St. Bernard of Clairvaux (d. 1153) was Abelard's most persistent
antagonist. He was genuinely disturbed by the effects of Abelard's teaching.
The discussions which had begun in the schools were now taken up in the
universities, where famous teachers were able to gather together large and
enthusiastic bands of followers. And his letters are full of lament over the loss
of faith arising from attempts to apply the canons of our limited reason to
truths which in a great measure belong to a sphere beyond our grasp. Abelard,
he maintains, is suspicious of God's word, and his disciples debate in the
streets about the Virgin birth of Christ and the Sacrament of the altar. The
arguments on such questions were not very different then from what they are
now; and the uniformity of nature was invoked with equal assurance by the
skeptics, though impressed upon the student's imagination with less wealth of
detail than in modern times.
Bernard was a man of fervent faith and the most eminent mystical writer
of this period. He inaugurated a spiritual movement which can be traced through
the Middle Ages to the Reformation and beyond it. Without excluding philosophy
from religion, he expresses his own conviction when he says, “My philosophy is
to know Jesus and Jesus crucified”. The way to truth is Christ, and the
principal thing in the teaching of Christ is humility. It is the virtue by which
a man knows what he is himself and feels compassion for his neighbor, and so
rises through sorrow for his sins to the contemplation of God. The Bible was
his favorite reading, and his theology was a theology of the heart.
Hugo of St. Victor (d. 141) and his pupil Richard of St. Victor (d.
1173) tried from the side of mysticism to bridge the gulf between those who
subordinated faith to reason and those who believed that faith is the surest
path to truth. The former writer was very highly esteemed as a ripe scholar and
deep thinker, and is placed by Dante among the great teachers of the Church.
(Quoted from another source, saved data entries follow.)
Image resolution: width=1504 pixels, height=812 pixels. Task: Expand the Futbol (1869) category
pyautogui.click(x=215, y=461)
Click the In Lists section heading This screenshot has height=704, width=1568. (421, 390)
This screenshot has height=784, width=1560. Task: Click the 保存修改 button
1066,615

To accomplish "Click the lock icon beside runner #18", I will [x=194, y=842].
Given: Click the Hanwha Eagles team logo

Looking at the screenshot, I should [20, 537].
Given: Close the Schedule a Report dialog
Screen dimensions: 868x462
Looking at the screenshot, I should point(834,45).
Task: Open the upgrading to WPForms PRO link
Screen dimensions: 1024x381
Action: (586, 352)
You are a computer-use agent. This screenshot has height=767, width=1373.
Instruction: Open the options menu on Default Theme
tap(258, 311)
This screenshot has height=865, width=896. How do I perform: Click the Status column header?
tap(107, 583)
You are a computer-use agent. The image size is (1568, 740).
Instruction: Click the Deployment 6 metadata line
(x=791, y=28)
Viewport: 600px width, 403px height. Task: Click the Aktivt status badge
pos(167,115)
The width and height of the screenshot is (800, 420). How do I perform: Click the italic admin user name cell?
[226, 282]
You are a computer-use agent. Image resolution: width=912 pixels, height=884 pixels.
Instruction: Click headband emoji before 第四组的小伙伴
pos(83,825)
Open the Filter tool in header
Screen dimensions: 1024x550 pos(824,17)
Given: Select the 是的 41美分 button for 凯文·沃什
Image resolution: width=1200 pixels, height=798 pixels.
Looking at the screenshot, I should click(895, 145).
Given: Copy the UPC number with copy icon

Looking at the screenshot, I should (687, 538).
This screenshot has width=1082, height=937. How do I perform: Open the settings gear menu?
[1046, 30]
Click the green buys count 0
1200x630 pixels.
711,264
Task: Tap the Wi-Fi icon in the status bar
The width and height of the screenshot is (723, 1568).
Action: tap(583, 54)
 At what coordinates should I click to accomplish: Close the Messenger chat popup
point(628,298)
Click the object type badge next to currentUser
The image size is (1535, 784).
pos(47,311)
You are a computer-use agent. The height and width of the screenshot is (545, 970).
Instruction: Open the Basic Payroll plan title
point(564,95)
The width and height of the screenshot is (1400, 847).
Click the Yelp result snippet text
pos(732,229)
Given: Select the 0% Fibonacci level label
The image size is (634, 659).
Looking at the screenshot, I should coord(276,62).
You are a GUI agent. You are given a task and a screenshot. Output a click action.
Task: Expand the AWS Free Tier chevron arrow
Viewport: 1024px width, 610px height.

Side by side with a mystical reaction from the philosophy and somewhat
perverted logic of the time, we find the production of learned summaries of the
content of the Christian faith. Such books were written by Hugo of St. Victor
himself, Robert Pullen of Oxford, who was admired by Bernard, and Peter
Lombard, whose work remained for centuries a popular text-book of the schools
and won for its author the title of Magister Sententiarum. But the speculative impulse was
nearly exhausted by the middle of the twelfth century, and the mystics were
devoting themselves to preaching and edification. A momentous change was at
hand. After an interval of about half a century there came a new development of
Scholasticism. It was the result of a knowledge of the complete works of
Aristotle, transmitted by the Muslims and the Jews of Spain.
Alexander of Hales (d. 1245), an English archdeacon who studied and
lectured in Paris and entered the order of St. Francis, was the first Schoolman
who knew all the Aristotelian writings and applied the forms of Peripatetic
philosophy to the elaboration of the doctrinal system of the Church. His
ponderous Summa Theologiae,
which Roger Bacon declared to be equal in weight to one horse, was recommended
highly by Pope Alexander IV and a Roman Conclave, and it caused the Franciscans
to give him the name of Doctor Irrefragabilis. It is not a book of great intrinsic
value, but it is of real historical importance as marking a new stage in human
knowledge. And Alexander of Hales had the honor of teaching St. Bonaventura,
whom he described as 'an Israelite indeed, in whom Adam appears not to have
sinned'.
It was, however, the Dominican order, and not the Franciscan, which
succeeded in effecting the great revolution of which Alexander of Hales was the
forerunner. The men who did this work were Albertus Magnus and St. Thomas
Aquinas. They presented to the world a synthesis which combined all that
revelation called men to believe and all that the reason allowed them to comprehend.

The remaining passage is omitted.